===== EXTRACTED INFORMATION =====
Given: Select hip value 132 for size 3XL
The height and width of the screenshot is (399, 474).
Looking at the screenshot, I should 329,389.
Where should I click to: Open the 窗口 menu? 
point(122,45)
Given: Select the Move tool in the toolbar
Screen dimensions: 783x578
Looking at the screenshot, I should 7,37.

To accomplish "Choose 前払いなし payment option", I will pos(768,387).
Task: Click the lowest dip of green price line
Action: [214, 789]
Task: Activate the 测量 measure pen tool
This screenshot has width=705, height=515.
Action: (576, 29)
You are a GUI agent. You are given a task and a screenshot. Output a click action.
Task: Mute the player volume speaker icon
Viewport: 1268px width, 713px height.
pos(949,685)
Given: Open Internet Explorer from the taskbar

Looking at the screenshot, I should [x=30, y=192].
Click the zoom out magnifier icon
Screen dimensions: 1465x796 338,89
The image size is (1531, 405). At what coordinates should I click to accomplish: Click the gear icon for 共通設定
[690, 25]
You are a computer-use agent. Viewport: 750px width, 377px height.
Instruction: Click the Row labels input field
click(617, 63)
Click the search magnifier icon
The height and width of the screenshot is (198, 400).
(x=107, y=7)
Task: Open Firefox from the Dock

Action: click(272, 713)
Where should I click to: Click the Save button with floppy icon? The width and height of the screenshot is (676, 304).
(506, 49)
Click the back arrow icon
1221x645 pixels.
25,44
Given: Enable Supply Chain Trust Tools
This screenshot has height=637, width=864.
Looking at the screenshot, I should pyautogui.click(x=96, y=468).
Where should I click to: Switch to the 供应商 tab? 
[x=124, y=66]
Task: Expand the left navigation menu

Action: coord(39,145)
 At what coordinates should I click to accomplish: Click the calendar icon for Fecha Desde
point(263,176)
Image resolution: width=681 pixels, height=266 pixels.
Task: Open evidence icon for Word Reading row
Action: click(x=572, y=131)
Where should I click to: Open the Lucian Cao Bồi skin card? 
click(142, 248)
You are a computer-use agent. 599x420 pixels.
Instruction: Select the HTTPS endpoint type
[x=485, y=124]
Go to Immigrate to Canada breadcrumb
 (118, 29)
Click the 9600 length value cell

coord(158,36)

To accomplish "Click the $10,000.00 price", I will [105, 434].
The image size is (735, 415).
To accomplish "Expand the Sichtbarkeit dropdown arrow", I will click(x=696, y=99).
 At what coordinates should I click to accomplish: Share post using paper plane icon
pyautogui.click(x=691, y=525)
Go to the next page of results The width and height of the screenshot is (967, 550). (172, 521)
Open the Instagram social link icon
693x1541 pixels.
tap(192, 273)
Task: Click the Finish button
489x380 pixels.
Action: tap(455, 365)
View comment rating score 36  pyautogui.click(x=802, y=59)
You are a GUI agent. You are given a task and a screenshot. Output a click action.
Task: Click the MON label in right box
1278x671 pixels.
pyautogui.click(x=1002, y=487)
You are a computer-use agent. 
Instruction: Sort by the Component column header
=====
WHAT YOU SHOULD DO: Every entry must be output again exactly as it was given.

RESULT OF THE EXERCISE:
Given: Select hip value 132 for size 3XL
The height and width of the screenshot is (399, 474).
Looking at the screenshot, I should 329,389.
Where should I click to: Open the 窗口 menu? 
point(122,45)
Given: Select the Move tool in the toolbar
Screen dimensions: 783x578
Looking at the screenshot, I should 7,37.

To accomplish "Choose 前払いなし payment option", I will pos(768,387).
Task: Click the lowest dip of green price line
Action: [214, 789]
Task: Activate the 测量 measure pen tool
This screenshot has width=705, height=515.
Action: (576, 29)
You are a GUI agent. You are given a task and a screenshot. Output a click action.
Task: Mute the player volume speaker icon
Viewport: 1268px width, 713px height.
pos(949,685)
Given: Open Internet Explorer from the taskbar

Looking at the screenshot, I should [x=30, y=192].
Click the zoom out magnifier icon
Screen dimensions: 1465x796 338,89
The image size is (1531, 405). At what coordinates should I click to accomplish: Click the gear icon for 共通設定
[690, 25]
You are a computer-use agent. Viewport: 750px width, 377px height.
Instruction: Click the Row labels input field
click(617, 63)
Click the search magnifier icon
The height and width of the screenshot is (198, 400).
(x=107, y=7)
Task: Open Firefox from the Dock

Action: click(272, 713)
Where should I click to: Click the Save button with floppy icon? The width and height of the screenshot is (676, 304).
(506, 49)
Click the back arrow icon
1221x645 pixels.
25,44
Given: Enable Supply Chain Trust Tools
This screenshot has height=637, width=864.
Looking at the screenshot, I should pyautogui.click(x=96, y=468).
Where should I click to: Switch to the 供应商 tab? 
[x=124, y=66]
Task: Expand the left navigation menu

Action: coord(39,145)
 At what coordinates should I click to accomplish: Click the calendar icon for Fecha Desde
point(263,176)
Image resolution: width=681 pixels, height=266 pixels.
Task: Open evidence icon for Word Reading row
Action: click(x=572, y=131)
Where should I click to: Open the Lucian Cao Bồi skin card? 
click(142, 248)
You are a computer-use agent. 599x420 pixels.
Instruction: Select the HTTPS endpoint type
[x=485, y=124]
Go to Immigrate to Canada breadcrumb
 (118, 29)
Click the 9600 length value cell

coord(158,36)

To accomplish "Click the $10,000.00 price", I will [105, 434].
The image size is (735, 415).
To accomplish "Expand the Sichtbarkeit dropdown arrow", I will click(x=696, y=99).
 At what coordinates should I click to accomplish: Share post using paper plane icon
pyautogui.click(x=691, y=525)
Go to the next page of results The width and height of the screenshot is (967, 550). (172, 521)
Open the Instagram social link icon
693x1541 pixels.
tap(192, 273)
Task: Click the Finish button
489x380 pixels.
Action: tap(455, 365)
View comment rating score 36  pyautogui.click(x=802, y=59)
You are a GUI agent. You are given a task and a screenshot. Output a click action.
Task: Click the MON label in right box
1278x671 pixels.
pyautogui.click(x=1002, y=487)
You are a computer-use agent. 
Instruction: Sort by the Component column header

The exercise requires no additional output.